### Ziel der Aufgabe
Aktualisieren Sie den Textauszug, indem Sie die Passage beginnend mit "Die Klägerin erhielt" und weiter bis "und H beigefügt." erneut wiedergeben und darin "Schwerbehindertenausweis" durch "Behindertenausweis" ersetzen.

### Vorliegender Textauszug
Nichtzulassungsbeschwerde eingelegt (BFH III B 24/14)

 

Entscheidungsstichwort (Thema)

Erstattung von Kosten für die Durchführung des Vorverfahrens

 

Leitsatz (amtlich)

1. Ein Verschulden i.S.d. § 77 Abs. 1 Satz 3 EStG ist gegeben, wenn der Einspruchsführer seiner Mitwirkungspflicht im Verwaltungsverfahren nicht nachgekommen ist.

2. Eine Verletzung der Mitwirkungspflicht liegt vor, wenn der Kindergeldberechtigte seine aktuelle Anschrift und die der zu berücksichtigenden Kinder nicht mitteilt, denn diese sind für die verfahrensmäßige Abwicklung sowie zur Überprüfung der Voraussetzungen für die Gewährung von Kindergeld erforderlich.

 

Normenkette

EStG § 77

 

Tatbestand

Streitig ist die Erstattung der Kosten für die Durchführung des Vorverfahrens.

Die Klägerin erhielt für ihre Kinder X (geboren xx.xx.1992), Y (geboren xx.xx.xxxx) und Z (geboren xx.xx.xxxx) fortlaufend Kindergeld. Als Wohnort hatte sie im letzten Kindergeldantrag, der bei der Familienkasse am 25.11.2011 eingereicht wurde, M angegeben. Dem ausgefüllten und unterschriebenen Antrag auf Kindergeld hatte die Klägerin den Schwerbehindertenausweis fürX vom 03.03.2011 mit dem Grad der Behinderung von 100 v.H. und den Merkzeichen G, aG und H beigefügt.

Ein Schreiben der Familienkasse an die angegebene Adresse der Klägerin vom 17.07.2012 wurde von der Post am 23.07.2012 mit dem Vermerk "Empfänger verzogen; Einwilligung zur Weitergabe der neuen Anschrift liegt nicht vor" zurückgesandt. Das Einwohnermeldeamt der Gemeinde M teilte mit Schreiben vom 08.08.2012 der Familienkasse auf Anfrage mit, dass die Klägerin am 06.07.2011 vom Amts wegen nach unbekannt abgemeldet worden sei.

Die Familienkasse hob daraufhin mit Bescheid vom 15.08.2012 die Festsetzung des Kindergeldes für die drei Kinder ab August 2011 gemäß § 70 Abs. 2 EStG auf und forderte das im Zeitraum von August 2011 bis August 2012 i.H.v. 7.254 € ausbezahlte Kindergeld zurück. Als Begründung wird im Bescheid angegeben, dass die Klägerin nach den vorliegenden Unterlagen ab August 2011 keinen Wohnsitz oder gewöhnlichen Aufenthalt in der der Bundesrepublik Deutschland habe. Der Aufhebungs- und Rückforderungsbescheid wurde öffentlich zugestellt nach § 10 Verwaltungszustellungsgesetz.

Am 17.09.2012 ging bei der Familienkasse ein Schreiben der Klägerin ein, in dem sie als neue Adresse P, (bei "t") mitteilte und die Auszahlung von Kindergeld beantragte, da X eine Behinderung habe.

### Bereitgestellte Angaben
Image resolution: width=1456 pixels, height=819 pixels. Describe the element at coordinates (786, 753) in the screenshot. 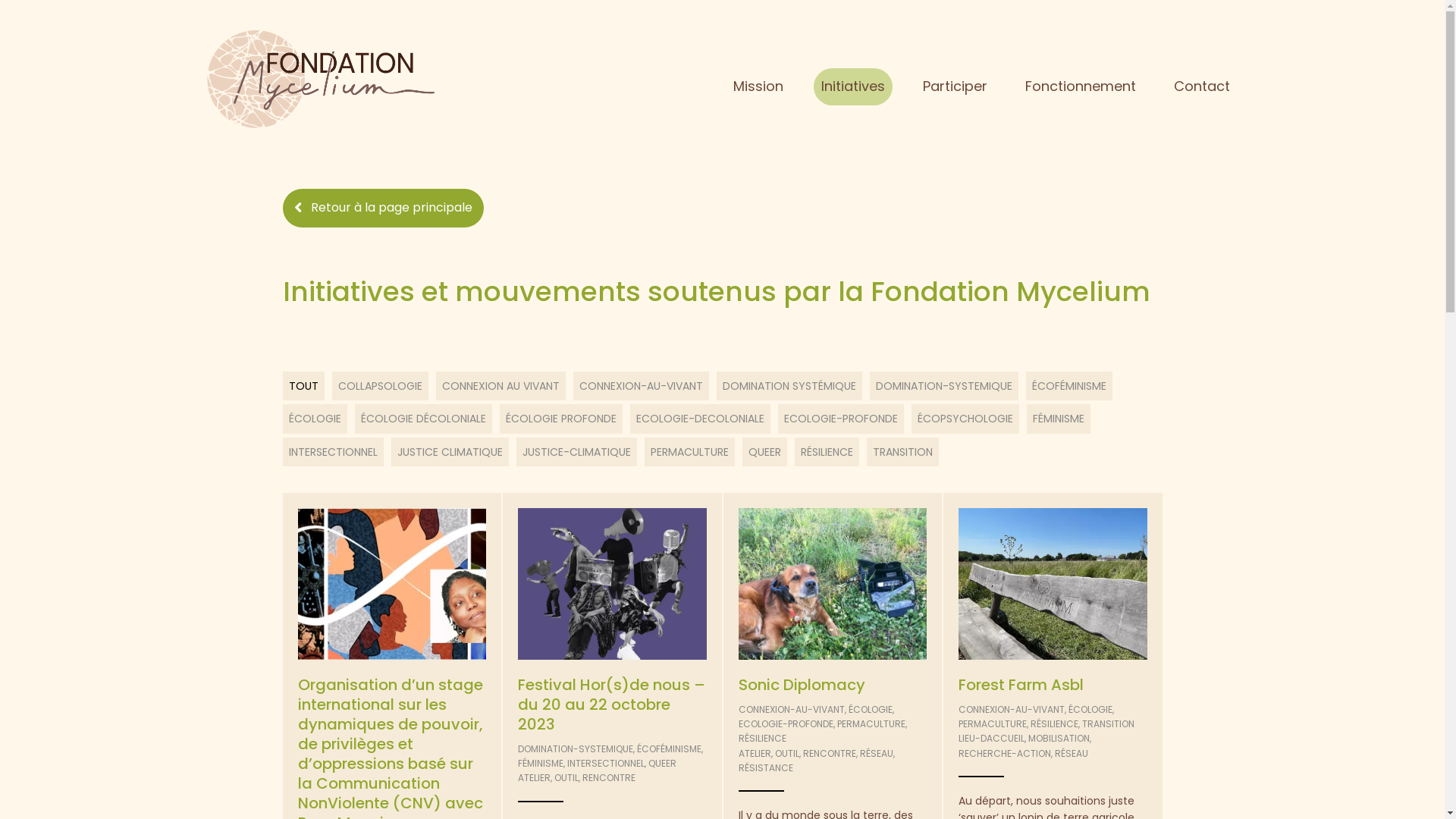

I see `'OUTIL'` at that location.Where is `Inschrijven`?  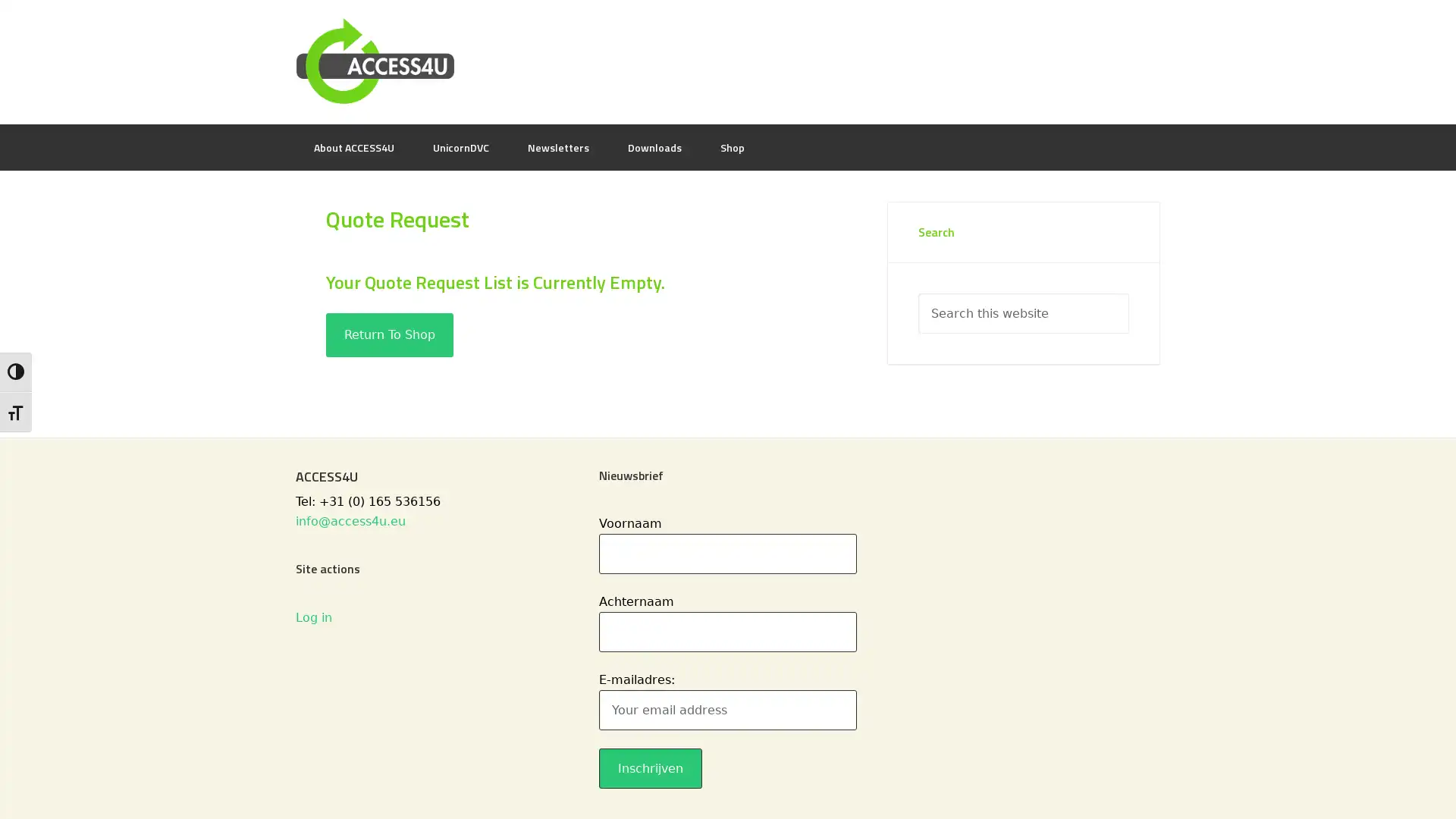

### Ergebnis der Aufgabe
Die Klägerin erhielt für ihre Kinder X (geboren xx.xx.1992), Y (geboren xx.xx.xxxx) und Z (geboren xx.xx.xxxx) fortlaufend Kindergeld. Als Wohnort hatte sie im letzten Kindergeldantrag, der bei der Familienkasse am 25.11.2011 eingereicht wurde, M angegeben. Dem ausgefüllten und unterschriebenen Antrag auf Kindergeld hatte die Klägerin den Behindertenausweis fürX vom 03.03.2011 mit dem Grad der Behinderung von 100 v.H. und den Merkzeichen G, aG und H beigefügt.